Content marketing as seduction
In marketing and sales circles, there’s a running joke about losing a prospect thanks to the equivalent of trying to propose marriage on the first date. And yet, it doesn’t stop it from happening, even with people who should know better.
Phil has a treasure-trove of data about Rita, just as modern marketers have big data about you. And yet Phil tries to fake authenticity, engagement, and connection, which Rita sees right through.
The same thing happens every day at all levels of the marketing spectrum.
Think of it this way — Rita reveals her core values, and Phil tries to reflect them back to her. It works, up until the point that Phil’s desire to close the deal on his terms, based on his own desires, tramples all over Rita’s core values.
I’ve described content marketing as a story you tell over time. If that story places the prospect at the center of the story and delivers the right information at the right time, you have a courtship.
If you take it a step further and deliver the information in a way that delights the prospect at each step, you have something even more powerful. You have a seduction.
The word seduction can certainly have a manipulative connotation.
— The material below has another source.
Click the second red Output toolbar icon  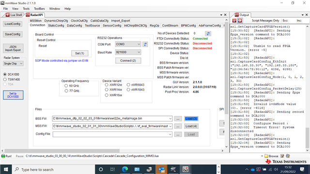[240, 20]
But when you truly know your prospect, and your core values truly do align with theirs, and you truly do communicate based on their needs first, well …
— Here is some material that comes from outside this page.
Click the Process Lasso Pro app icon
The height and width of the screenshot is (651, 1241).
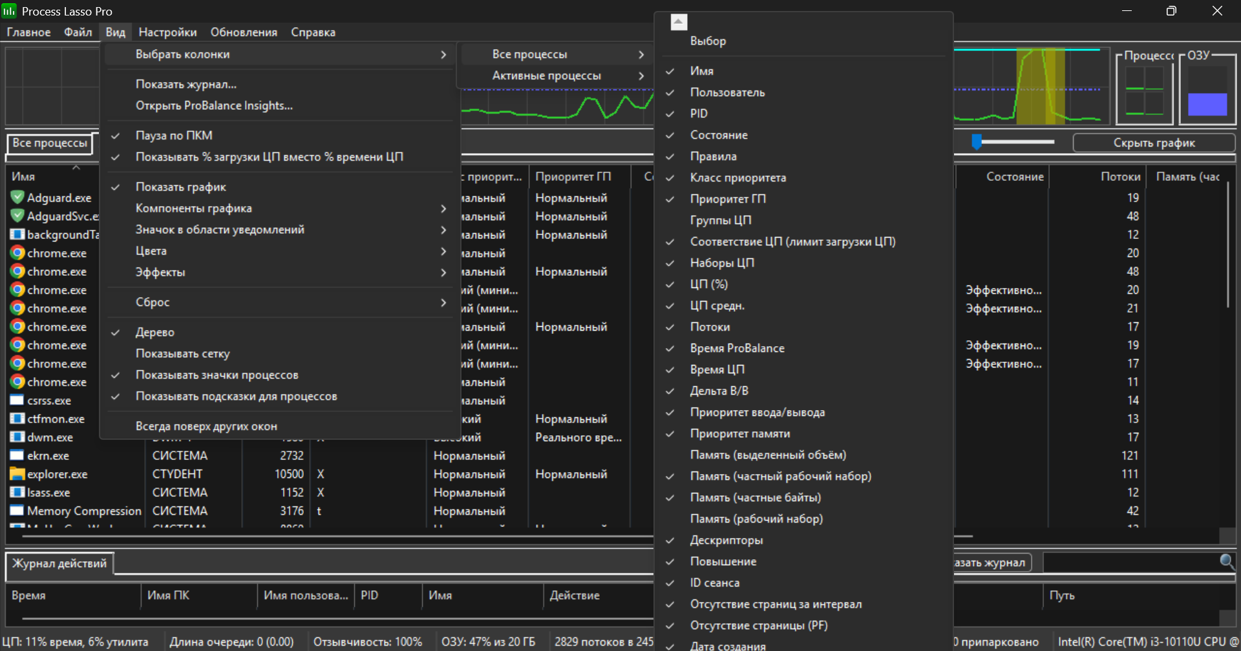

They get what they want, and you get what you want. That’s not manipulation; that’s just good business.
Empower the journey
Before the internet, inadequacy marketing ruled. Without access to alternative perspectives, prospects were targeted by marketers with messages that positioned the brand as the hero, which promised to save the poor prospect from the anxiety manufactured by the message.
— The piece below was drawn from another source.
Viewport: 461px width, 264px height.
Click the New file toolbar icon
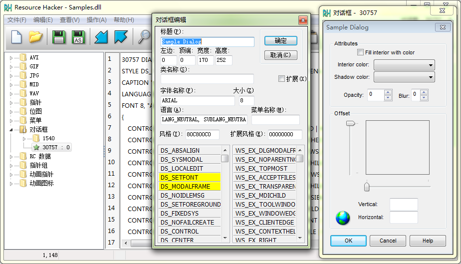tap(17, 36)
The imbalance in access to information favored the seller. Now, prospects are empowered to self-educate, which means the buyer’s journey is well underway before any particular seller is even aware of it.
Today, prospects face a different form of anxiety. The abundant access to information from thousands of competing sources threatens to overwhelm the prospect. That’s where you come in.
Your brand becomes heroic in the sense that you arrive to further empower the prospect to solve their problem. You help them make sense of the relevant information. And in the process, you demonstrate — rather than claim — that your product or service is the perfect solution for that particular person.
So yes, your brand can become a hero. As long as you never forget that the prospect is the main hero, or protagonist, of a journey that they are at the center of.
This is why Joseph Campbell’s monomyth, or hero’s journey, provides the perfect metaphor, and map, of a content marketing strategy that succeeds. It forces you to keep your focus on empowering them, with you and your content playing the role of the mentor, or guide.
The easiest way to understand this is to look at the character relationships in some of the best-known examples of Campbell’s hero’s journey in popular culture — films such as Star Wars, The Matrix, and The Wizard of Oz.
The prospect is Luke Skywalker; you’re Obi-Wan Kenobi.
The prospect is Neo; you’re Morpheus.
The prospect is Dorothy; you’re Glinda the Good Witch.
Structuring your content marketing strategy in this way leads to success. By understanding your prospect as well as possible, you’re now in a position to guide and empower her to solve the problem with you.
What you say matters most
“What you say in advertising is more important than how you say it.” – David Ogilvy
It might come as a surprise to hear that from Ogilvy, a famous “Mad Man” and copywriter who made millions by finding just the right way to say things. But he’s right … if what you’re saying is wrong, it doesn’t matter how well you say it.
Next week, we’re going to get into actually mapping the buyer’s journey, so that we know what to say, and when.
The key point of this article is for you to understand that because we’re guiding the prospect on a journey, when is an inherent aspect of the what.
You can choose to rush things and lose, or travel alongside the prospect and eventually win.
Phil Connors does end up with Rita, but only when he actually becomes her ideal man instead of trying to fake it. The time loop ends thanks to an authentic seduction.